Snowe stares at his image in the mirror and does not recognize himself. His hair hangs limp and too long around his face, the pale blond color bleached from his time in the sun, to contrast with his skin, several shades darker than he’s used to. He’s thin, too, and the angles of his body stick out a bit more than when he had been a pampered noble. His face is drawn and his eyes shadowed, and he wonders if maybe humility doesn’t suit him. His clothes are horrendous, little more than rags, but he thinks he’ll keep them, despite the offers of new ones. He’s caused enough trouble and it was charity enough to even be granted a position on this vessel, and he’s not about to become a leach.

Snowe still hates Lazlo, a little. He hates his goodness and his forgiveness and his charisma. Hates his pity. But Snowe thinks now that the person he really hates is himself. He hates Lazlo for all the things Lazlo is but Snowe himself is not. He hates Lazlo for the mercy he showed so many times when they both know Snowe would not have done the same thing.

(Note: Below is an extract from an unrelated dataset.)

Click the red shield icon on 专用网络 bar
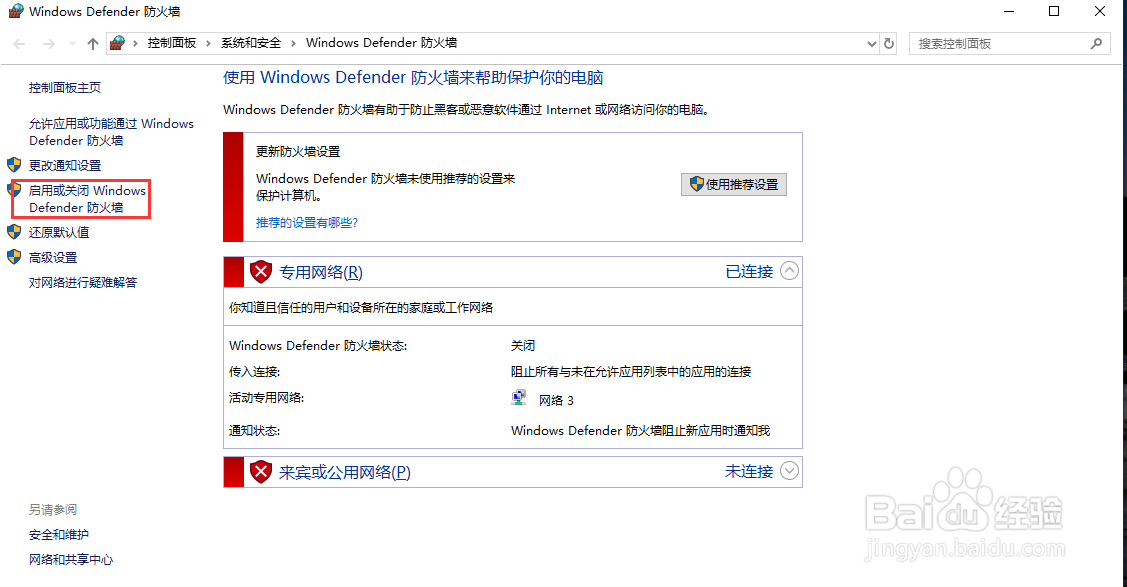 point(260,271)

He has yet to speak to the other knights from Razril. He spent the afternoon above the deck, and he could see them darting glances up at him every now and then, and he knows that more often than not their conversation was about him. He doesn’t really care what they think.

But he does care what Lazlo thinks. He’s always cared what Lazlo thinks, even when he denied it to himself. The only thing is, he’s scared to hear it. Scared to approach him, scared to speak to him, scared to listen to him.

Snowe looks at himself hard in the mirror and turns abruptly, striding purposefully to the door. If he is to prove himself to be anything but a coward, he must face that which frightens him the most. The wide-eyed face of his best friend and his enemy. The face of perceived betrayal and his own incompetence.

Snowe closes his door softly behind him and sets off to the captain’s quarters. Chasms can be crossed.